• [The data]:
◆ ◆ ◆
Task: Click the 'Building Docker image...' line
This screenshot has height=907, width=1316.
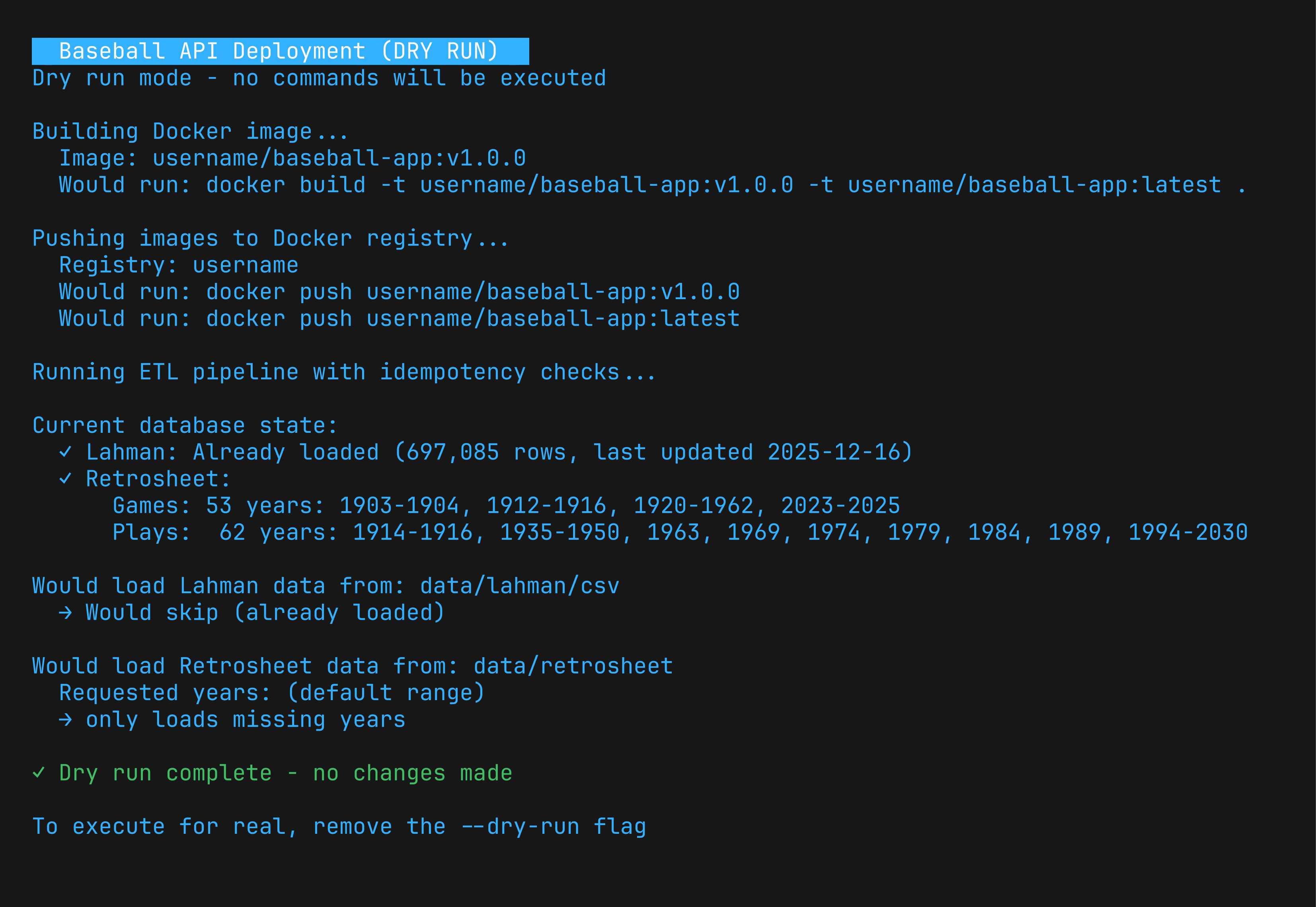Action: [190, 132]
◆ ◆ ◆
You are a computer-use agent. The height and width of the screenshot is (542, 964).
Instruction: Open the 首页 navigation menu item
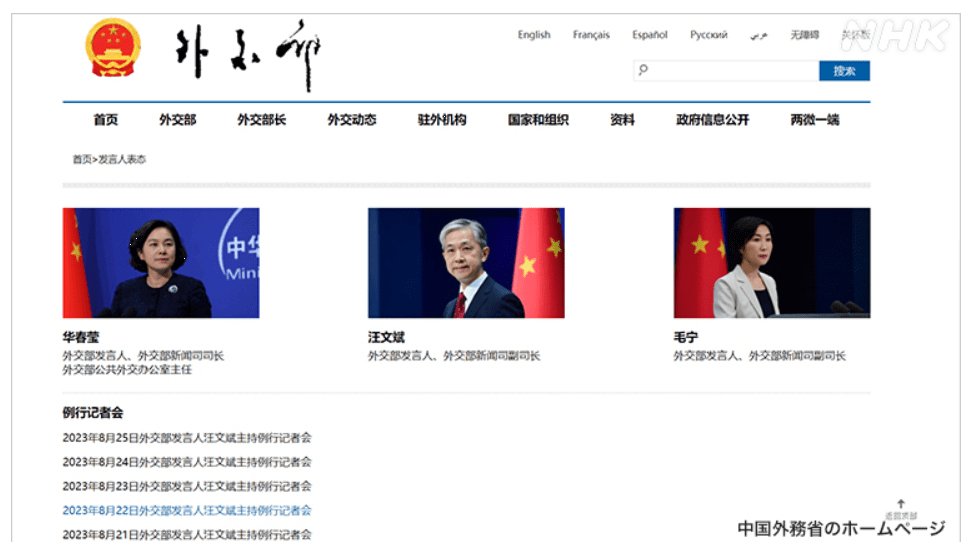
◆ ◆ ◆
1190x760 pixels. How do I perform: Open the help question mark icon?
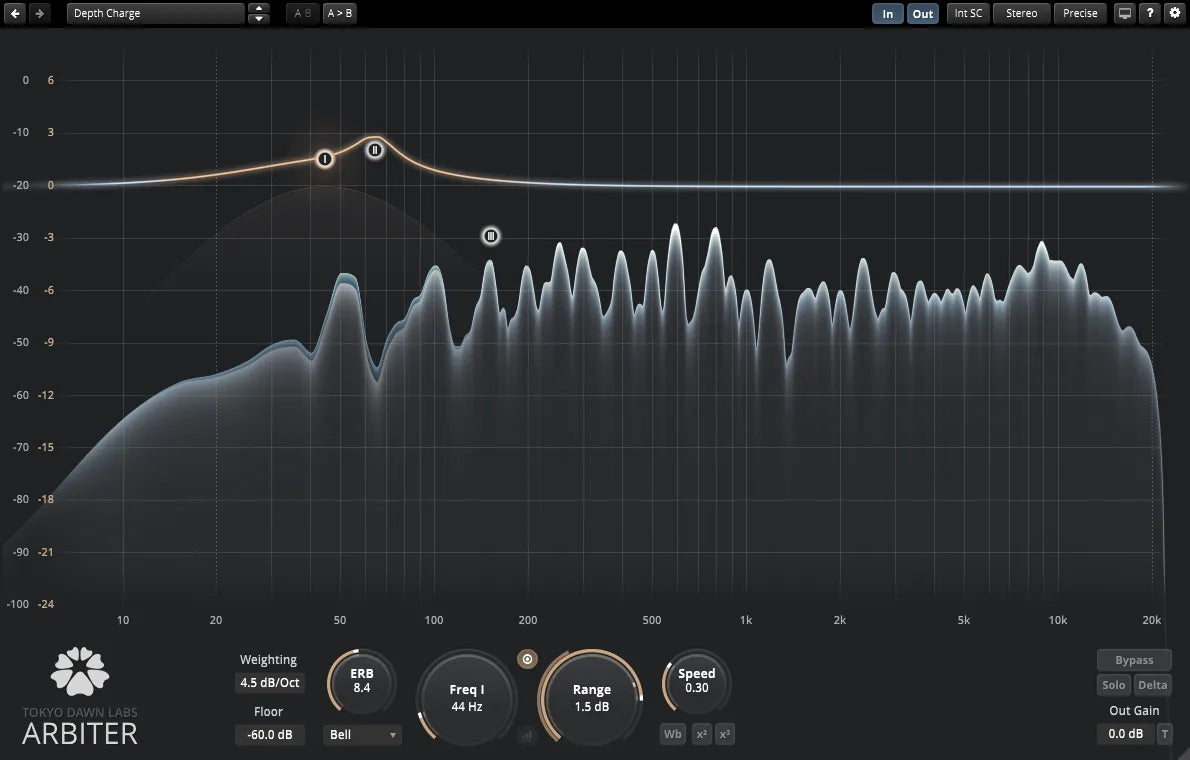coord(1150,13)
◆ ◆ ◆
• [Exercise directions]: In the part of the listing that opens with the line containing "Task: Click the" and closes with the line containing "Action: [190, 132]", change "Building Docker image" to "Pushing Docker image" and give only those lines back, otherwise unchanged. Leave the pictures out.

• [In response]:
Task: Click the 'Pushing Docker image...' line
This screenshot has height=907, width=1316.
Action: [190, 132]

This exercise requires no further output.